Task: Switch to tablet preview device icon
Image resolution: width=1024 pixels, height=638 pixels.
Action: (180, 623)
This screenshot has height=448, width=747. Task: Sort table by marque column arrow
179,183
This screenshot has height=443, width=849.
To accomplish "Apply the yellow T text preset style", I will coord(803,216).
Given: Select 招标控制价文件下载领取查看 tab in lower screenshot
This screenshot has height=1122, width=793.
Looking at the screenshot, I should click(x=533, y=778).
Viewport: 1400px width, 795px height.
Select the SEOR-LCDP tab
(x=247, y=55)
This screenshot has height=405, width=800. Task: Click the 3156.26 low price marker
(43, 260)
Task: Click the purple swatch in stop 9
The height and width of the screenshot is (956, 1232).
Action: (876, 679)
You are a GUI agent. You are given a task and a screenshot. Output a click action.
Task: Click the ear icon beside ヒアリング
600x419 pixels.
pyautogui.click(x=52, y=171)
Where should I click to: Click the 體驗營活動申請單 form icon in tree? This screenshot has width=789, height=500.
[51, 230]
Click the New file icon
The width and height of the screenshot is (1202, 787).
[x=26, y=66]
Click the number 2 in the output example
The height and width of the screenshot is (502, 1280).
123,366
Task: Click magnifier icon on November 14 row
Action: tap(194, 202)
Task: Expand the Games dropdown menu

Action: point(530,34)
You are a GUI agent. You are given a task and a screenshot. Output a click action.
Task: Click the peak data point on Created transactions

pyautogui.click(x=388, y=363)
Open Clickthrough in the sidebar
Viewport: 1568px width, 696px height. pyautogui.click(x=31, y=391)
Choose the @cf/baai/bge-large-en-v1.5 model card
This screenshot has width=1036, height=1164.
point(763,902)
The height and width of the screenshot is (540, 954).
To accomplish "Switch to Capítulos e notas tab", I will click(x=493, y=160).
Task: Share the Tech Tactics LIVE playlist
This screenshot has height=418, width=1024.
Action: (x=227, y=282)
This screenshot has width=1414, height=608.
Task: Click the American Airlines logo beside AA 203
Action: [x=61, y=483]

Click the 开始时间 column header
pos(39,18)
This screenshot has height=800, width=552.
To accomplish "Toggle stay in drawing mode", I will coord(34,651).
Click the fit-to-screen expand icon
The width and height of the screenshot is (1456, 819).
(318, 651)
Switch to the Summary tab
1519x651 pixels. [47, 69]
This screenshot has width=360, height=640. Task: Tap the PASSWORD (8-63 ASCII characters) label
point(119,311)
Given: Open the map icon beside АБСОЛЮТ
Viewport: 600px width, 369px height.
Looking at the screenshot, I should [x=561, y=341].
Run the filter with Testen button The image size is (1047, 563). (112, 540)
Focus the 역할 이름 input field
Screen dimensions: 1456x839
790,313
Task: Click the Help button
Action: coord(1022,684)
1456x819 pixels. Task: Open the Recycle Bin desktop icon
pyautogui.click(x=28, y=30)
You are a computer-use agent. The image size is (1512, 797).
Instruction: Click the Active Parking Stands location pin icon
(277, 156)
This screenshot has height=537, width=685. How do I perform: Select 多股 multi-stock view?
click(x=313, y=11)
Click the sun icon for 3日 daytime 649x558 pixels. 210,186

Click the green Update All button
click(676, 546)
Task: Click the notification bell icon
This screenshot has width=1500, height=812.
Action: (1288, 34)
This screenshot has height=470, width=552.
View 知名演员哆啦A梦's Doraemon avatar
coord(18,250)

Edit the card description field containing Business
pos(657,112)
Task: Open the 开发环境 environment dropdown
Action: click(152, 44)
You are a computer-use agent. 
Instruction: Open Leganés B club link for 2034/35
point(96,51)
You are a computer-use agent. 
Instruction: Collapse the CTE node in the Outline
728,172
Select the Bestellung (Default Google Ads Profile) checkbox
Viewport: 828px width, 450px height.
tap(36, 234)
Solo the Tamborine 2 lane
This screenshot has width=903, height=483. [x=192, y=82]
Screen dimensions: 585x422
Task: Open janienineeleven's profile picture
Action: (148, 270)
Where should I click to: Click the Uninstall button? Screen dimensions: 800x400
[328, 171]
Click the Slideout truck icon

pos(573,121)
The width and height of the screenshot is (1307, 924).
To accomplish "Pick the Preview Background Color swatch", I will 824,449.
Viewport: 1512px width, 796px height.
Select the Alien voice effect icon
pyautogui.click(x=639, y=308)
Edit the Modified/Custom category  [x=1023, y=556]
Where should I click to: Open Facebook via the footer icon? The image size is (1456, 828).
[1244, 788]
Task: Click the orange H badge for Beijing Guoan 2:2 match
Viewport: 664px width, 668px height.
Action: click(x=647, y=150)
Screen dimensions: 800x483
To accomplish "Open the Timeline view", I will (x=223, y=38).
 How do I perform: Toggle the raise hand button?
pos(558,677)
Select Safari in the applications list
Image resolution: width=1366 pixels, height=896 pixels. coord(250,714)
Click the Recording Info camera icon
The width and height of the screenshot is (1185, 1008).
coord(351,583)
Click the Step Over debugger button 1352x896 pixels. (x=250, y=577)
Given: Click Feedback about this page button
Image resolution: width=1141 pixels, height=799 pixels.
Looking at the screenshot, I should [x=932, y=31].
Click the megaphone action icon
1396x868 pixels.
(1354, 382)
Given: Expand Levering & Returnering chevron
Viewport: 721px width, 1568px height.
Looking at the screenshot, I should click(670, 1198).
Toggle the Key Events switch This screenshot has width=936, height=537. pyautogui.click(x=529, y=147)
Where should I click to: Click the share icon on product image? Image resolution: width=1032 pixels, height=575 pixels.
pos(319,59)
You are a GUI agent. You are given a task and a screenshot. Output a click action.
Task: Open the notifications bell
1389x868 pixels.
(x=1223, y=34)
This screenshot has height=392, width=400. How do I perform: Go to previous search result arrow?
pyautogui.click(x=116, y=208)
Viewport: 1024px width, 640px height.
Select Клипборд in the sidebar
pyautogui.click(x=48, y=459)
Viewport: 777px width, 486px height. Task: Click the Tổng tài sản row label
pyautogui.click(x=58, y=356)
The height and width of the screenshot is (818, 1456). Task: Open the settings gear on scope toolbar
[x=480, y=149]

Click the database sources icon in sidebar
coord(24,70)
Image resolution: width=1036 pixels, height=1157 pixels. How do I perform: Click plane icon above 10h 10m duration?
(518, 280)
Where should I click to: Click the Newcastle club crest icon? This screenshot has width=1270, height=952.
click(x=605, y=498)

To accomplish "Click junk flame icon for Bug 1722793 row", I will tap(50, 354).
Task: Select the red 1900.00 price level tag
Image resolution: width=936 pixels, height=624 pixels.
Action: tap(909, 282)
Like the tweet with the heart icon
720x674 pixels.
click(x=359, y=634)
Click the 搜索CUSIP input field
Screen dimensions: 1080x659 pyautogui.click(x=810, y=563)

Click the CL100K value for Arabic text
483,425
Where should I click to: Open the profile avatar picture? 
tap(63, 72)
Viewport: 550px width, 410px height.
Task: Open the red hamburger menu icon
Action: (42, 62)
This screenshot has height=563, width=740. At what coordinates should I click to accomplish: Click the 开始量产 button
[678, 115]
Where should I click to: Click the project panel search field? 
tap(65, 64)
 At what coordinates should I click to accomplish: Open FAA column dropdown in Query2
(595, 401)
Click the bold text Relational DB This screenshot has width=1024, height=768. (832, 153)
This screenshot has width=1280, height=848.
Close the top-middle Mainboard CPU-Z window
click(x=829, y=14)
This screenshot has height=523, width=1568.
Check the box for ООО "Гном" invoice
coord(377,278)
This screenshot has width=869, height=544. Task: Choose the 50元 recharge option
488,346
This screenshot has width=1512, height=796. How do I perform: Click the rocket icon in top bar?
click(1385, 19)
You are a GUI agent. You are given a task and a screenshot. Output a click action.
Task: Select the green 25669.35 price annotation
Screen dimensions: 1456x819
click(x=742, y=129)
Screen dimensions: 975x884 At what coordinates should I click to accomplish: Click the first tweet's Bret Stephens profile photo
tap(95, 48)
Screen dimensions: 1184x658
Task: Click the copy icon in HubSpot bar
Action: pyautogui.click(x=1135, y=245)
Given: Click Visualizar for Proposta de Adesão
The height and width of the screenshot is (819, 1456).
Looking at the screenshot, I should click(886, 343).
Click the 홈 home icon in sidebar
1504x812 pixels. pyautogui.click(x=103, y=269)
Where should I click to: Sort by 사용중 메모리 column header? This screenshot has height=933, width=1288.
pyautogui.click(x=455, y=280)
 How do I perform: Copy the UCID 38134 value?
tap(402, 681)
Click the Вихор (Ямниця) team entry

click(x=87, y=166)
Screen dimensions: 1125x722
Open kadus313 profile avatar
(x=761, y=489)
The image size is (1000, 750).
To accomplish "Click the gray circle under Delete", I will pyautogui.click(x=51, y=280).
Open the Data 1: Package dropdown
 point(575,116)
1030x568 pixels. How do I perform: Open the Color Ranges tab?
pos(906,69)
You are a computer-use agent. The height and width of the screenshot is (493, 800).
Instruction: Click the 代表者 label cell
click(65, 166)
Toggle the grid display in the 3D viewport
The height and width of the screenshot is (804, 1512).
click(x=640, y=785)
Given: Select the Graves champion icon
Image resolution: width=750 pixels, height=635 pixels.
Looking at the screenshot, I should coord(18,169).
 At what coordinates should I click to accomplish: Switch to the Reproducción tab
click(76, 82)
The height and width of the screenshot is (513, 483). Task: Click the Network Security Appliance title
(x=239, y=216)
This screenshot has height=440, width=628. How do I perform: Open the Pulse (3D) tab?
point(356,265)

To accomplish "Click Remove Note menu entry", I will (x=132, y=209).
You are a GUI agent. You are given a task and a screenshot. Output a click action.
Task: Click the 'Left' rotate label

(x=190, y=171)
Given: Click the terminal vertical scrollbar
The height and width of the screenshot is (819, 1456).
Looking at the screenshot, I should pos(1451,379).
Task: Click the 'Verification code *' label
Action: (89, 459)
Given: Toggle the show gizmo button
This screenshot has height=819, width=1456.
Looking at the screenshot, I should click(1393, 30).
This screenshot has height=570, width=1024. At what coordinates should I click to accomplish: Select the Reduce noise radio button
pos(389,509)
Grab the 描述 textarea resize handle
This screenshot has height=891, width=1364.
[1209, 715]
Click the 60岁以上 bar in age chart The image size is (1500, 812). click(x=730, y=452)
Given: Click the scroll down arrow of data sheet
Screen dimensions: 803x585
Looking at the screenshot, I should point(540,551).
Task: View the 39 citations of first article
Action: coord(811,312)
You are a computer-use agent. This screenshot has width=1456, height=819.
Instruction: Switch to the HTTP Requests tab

Given exercise: Starting at the line containing "Given: Click Visualizar" and ending at the line containing "tap(402, 681)", rewrite those lines with "sidebar" changed to "side panel" and everything else left as it is. Return only that part.

Expected answer:
Given: Click Visualizar for Proposta de Adesão
The height and width of the screenshot is (819, 1456).
Looking at the screenshot, I should click(886, 343).
Click the 홈 home icon in side panel
1504x812 pixels. pyautogui.click(x=103, y=269)
Where should I click to: Sort by 사용중 메모리 column header? This screenshot has height=933, width=1288.
pyautogui.click(x=455, y=280)
 How do I perform: Copy the UCID 38134 value?
tap(402, 681)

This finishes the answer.